With the yield on the Greek 10-year breaking the 9% barrier yesterday, after hitting close to 11% just a couple of weeks ago, it’s clear that bond-buyers are expecting a substantial effect on the price of the securities owing to European intervention. They may be right, but Greece is a special case in the field of European bonds.
The effect of the bond buying program on the Greek securities market is likely more difficult to predict than the effect elsewhere on the continent. A mix of very strong effects are now pushing demand for the country’s bonds with this weekend’s elections chief among them.
Greek elections drive bond prices
There’s no doubt that ECB action has had a strong effect on Greek yields, as it has elsewhere on the continent, but the elections are a much stronger force in the short term.
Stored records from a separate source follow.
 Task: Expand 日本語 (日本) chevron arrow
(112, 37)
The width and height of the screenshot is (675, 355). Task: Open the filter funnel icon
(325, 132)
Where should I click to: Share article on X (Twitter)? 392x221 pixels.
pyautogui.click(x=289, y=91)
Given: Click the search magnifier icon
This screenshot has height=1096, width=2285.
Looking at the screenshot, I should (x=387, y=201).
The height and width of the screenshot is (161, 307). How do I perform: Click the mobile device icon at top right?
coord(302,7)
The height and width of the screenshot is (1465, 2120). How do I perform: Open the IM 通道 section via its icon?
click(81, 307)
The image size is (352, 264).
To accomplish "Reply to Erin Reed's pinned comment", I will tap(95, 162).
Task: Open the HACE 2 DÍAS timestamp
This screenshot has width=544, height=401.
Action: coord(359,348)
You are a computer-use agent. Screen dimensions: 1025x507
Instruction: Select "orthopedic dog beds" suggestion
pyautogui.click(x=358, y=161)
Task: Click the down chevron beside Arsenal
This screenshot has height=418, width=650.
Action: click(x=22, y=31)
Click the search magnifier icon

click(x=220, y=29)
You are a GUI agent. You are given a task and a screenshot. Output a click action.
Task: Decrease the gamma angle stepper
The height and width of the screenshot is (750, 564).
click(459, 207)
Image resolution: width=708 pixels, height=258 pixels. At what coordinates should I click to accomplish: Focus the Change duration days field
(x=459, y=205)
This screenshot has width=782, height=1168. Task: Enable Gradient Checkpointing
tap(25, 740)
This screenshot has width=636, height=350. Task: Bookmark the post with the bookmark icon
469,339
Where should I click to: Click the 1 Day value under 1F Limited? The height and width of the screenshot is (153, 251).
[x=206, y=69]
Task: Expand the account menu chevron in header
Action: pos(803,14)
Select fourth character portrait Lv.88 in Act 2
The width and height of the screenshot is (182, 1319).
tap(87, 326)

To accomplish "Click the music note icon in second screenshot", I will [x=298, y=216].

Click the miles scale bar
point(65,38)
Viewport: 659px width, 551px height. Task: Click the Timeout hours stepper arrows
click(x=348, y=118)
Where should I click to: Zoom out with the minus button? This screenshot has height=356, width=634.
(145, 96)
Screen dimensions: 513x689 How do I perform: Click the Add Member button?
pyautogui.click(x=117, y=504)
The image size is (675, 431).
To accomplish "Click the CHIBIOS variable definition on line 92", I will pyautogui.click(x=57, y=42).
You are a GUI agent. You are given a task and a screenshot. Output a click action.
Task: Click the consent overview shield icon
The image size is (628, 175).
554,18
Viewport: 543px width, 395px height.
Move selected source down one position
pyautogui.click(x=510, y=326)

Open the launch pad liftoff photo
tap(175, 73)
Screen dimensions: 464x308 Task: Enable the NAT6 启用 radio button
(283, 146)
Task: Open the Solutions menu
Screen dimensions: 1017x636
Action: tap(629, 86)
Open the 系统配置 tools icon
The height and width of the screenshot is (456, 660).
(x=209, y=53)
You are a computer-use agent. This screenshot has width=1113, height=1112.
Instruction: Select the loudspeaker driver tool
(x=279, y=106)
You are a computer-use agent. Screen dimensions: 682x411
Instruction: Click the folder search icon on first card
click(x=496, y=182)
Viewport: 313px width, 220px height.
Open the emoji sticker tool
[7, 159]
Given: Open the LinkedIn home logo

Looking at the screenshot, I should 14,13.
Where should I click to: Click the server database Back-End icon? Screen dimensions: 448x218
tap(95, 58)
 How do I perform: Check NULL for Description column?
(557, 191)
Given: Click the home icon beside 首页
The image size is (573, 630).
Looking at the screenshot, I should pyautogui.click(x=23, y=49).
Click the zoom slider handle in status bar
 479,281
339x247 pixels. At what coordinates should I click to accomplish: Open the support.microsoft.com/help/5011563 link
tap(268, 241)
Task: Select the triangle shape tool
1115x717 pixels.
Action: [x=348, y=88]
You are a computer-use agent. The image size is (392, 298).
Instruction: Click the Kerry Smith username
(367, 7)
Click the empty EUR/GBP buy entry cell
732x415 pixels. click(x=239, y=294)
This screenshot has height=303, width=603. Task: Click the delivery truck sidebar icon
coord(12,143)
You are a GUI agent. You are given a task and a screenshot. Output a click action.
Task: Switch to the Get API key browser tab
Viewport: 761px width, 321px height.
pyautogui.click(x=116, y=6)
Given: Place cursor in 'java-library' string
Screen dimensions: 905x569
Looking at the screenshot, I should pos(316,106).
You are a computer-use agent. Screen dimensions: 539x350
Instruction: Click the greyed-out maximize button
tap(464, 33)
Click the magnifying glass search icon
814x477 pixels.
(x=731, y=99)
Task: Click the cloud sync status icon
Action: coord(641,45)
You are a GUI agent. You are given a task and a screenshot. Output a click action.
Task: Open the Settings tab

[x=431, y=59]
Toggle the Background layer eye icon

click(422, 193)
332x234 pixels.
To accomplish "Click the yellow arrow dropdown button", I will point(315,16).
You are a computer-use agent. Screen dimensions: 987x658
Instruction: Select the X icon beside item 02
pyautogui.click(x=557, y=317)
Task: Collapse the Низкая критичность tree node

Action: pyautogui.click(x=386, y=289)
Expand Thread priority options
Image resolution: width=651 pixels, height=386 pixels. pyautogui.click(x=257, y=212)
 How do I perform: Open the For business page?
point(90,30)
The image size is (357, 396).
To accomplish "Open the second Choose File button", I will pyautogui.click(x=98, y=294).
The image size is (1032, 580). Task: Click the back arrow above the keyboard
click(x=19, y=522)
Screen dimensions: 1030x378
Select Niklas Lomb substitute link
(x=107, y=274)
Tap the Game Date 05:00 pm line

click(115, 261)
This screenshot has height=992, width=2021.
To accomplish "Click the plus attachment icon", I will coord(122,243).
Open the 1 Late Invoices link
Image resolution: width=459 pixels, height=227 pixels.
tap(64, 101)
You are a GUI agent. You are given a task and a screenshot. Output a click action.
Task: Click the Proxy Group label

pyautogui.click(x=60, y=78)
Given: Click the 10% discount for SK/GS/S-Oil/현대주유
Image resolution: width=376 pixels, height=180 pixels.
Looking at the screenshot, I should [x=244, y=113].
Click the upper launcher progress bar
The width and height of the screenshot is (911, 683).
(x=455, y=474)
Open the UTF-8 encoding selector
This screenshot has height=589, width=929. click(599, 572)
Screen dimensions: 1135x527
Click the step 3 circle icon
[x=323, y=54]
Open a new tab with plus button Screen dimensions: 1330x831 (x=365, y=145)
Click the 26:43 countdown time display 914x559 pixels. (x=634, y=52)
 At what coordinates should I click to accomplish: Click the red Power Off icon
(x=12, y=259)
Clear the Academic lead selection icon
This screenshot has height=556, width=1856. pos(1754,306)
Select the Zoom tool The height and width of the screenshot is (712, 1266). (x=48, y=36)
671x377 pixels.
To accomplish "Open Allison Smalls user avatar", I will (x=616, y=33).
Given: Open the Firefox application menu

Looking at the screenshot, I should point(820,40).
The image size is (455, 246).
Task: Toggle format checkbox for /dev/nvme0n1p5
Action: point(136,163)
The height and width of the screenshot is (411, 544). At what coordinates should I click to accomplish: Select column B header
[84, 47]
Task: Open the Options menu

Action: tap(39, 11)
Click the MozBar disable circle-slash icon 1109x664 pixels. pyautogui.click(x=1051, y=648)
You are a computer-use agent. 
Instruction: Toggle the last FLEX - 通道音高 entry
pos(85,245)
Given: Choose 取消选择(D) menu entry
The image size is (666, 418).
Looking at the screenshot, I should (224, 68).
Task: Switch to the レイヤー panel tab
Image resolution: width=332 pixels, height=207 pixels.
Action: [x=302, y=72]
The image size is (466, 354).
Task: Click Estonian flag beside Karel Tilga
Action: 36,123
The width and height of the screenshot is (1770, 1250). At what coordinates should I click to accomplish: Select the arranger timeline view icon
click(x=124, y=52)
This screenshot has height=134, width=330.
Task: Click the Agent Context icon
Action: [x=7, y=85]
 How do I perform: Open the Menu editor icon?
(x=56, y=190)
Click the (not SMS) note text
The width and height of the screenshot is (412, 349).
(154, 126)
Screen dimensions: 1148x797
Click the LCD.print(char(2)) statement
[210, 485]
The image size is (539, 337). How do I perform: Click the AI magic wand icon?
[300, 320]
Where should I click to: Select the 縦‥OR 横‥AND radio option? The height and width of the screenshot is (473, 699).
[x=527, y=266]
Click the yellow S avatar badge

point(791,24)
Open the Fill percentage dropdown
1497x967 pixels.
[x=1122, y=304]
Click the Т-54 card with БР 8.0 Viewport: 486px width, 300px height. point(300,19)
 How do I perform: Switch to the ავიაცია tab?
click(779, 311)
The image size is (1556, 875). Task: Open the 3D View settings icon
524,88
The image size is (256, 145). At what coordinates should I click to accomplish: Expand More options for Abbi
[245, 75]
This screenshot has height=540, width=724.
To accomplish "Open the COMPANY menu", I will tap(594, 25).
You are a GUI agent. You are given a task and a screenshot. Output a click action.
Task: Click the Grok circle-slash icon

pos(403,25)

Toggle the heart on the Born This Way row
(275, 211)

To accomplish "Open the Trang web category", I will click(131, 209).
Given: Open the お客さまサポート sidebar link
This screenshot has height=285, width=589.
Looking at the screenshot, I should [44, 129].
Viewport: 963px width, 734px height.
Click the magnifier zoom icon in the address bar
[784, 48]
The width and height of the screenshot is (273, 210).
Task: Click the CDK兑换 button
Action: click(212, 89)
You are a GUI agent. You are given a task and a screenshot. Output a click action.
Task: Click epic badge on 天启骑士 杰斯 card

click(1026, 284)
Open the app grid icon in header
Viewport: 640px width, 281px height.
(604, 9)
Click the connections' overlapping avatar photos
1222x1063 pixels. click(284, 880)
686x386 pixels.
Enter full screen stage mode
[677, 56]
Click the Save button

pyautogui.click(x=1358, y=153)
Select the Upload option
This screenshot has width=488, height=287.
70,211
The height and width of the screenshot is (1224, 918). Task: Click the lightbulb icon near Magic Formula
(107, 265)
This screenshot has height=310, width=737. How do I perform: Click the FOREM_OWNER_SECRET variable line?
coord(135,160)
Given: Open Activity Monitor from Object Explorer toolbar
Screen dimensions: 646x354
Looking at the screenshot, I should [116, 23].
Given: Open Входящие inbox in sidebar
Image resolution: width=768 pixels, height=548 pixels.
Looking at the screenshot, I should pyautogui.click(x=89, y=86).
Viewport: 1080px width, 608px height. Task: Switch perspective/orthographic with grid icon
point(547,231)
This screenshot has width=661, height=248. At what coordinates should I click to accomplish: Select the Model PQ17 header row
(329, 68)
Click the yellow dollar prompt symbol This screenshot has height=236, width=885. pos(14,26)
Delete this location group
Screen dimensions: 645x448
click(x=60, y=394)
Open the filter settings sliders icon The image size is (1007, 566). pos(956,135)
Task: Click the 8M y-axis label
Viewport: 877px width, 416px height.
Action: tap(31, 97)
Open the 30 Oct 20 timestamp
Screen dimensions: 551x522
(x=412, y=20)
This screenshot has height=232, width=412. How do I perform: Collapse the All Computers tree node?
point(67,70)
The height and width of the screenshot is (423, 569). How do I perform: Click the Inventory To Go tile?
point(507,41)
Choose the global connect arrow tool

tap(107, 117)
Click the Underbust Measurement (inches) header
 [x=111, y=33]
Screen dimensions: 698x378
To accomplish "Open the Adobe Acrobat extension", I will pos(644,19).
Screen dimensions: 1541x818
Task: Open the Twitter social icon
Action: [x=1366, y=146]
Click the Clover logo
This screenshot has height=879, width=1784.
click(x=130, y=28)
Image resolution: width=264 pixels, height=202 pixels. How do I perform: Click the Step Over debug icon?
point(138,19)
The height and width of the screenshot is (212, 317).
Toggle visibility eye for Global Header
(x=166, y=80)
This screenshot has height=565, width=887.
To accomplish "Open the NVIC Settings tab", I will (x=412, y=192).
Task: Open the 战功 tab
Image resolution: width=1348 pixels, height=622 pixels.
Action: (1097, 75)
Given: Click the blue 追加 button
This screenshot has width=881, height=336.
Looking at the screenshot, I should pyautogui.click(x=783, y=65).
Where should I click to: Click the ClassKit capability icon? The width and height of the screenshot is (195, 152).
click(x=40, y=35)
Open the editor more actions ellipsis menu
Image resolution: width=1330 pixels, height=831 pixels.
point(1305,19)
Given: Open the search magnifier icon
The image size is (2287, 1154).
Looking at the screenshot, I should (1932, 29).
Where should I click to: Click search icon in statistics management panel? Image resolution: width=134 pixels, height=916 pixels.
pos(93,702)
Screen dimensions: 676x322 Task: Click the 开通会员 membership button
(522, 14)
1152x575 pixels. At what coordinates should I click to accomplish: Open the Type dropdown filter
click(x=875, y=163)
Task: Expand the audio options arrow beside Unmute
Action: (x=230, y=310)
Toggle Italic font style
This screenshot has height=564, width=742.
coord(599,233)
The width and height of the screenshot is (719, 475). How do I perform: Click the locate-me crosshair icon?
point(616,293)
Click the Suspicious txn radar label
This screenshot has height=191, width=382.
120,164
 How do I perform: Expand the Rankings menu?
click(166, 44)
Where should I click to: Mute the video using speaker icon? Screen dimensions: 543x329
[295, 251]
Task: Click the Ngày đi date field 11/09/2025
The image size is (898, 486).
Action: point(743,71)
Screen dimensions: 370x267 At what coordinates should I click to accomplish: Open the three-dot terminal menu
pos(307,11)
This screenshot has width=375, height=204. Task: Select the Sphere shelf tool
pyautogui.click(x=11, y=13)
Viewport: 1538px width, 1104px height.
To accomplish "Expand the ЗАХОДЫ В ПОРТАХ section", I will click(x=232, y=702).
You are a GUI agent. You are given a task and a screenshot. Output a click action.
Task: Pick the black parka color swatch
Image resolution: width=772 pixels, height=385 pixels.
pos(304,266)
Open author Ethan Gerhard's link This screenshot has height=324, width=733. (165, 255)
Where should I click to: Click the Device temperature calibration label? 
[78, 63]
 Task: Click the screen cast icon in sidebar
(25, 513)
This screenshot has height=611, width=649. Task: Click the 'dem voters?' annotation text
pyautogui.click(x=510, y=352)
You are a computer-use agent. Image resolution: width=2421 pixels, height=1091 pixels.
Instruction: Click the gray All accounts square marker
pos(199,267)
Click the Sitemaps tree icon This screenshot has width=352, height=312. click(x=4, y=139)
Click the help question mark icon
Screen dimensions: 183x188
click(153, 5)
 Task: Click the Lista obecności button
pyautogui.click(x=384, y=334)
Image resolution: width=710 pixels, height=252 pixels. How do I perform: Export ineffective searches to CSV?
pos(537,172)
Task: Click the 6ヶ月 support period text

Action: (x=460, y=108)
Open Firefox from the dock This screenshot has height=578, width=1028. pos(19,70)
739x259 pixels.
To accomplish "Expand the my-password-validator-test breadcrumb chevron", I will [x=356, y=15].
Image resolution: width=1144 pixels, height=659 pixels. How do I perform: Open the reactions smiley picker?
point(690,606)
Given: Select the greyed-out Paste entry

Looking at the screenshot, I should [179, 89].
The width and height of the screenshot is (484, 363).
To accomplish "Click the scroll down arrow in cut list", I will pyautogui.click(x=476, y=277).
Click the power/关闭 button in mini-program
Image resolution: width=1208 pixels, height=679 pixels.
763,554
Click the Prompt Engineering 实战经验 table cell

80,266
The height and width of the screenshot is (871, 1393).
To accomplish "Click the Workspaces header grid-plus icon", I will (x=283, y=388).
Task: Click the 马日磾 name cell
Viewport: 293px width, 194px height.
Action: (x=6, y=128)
Should Syriza win, the chances of the country defaulting spike in the eyes of investors. A hung parliament, in which no government is formed, may be an even worse outcome for bond prices.
In the longer term, however, the ECB’s bond-buying program could, if targeted in that direction, buy every single Greek bond on offer. The country’s total outstanding debt was less than $400 billion at the end of last year, just over half of the total ECB QE program.The limited size of the country’s total debt makes it a problem relatively easy to solve with the large reserves available to the currency bloc as a whole.
This is a debt deal for Greece as much as for the other struggling European nations, and whatever party wins the elections will likely be able to see that. Syriza has already made moves toward reassuring bondholders about that possibility, and the power of European technocracy has already cooled some extreme politicians. The ultimate effects of the elections on bond yields remains to be seen but, for now, investors are interested in trusting European centrality to defuse the situation, and diffuse Greek debt throughout the continent’s national central banks.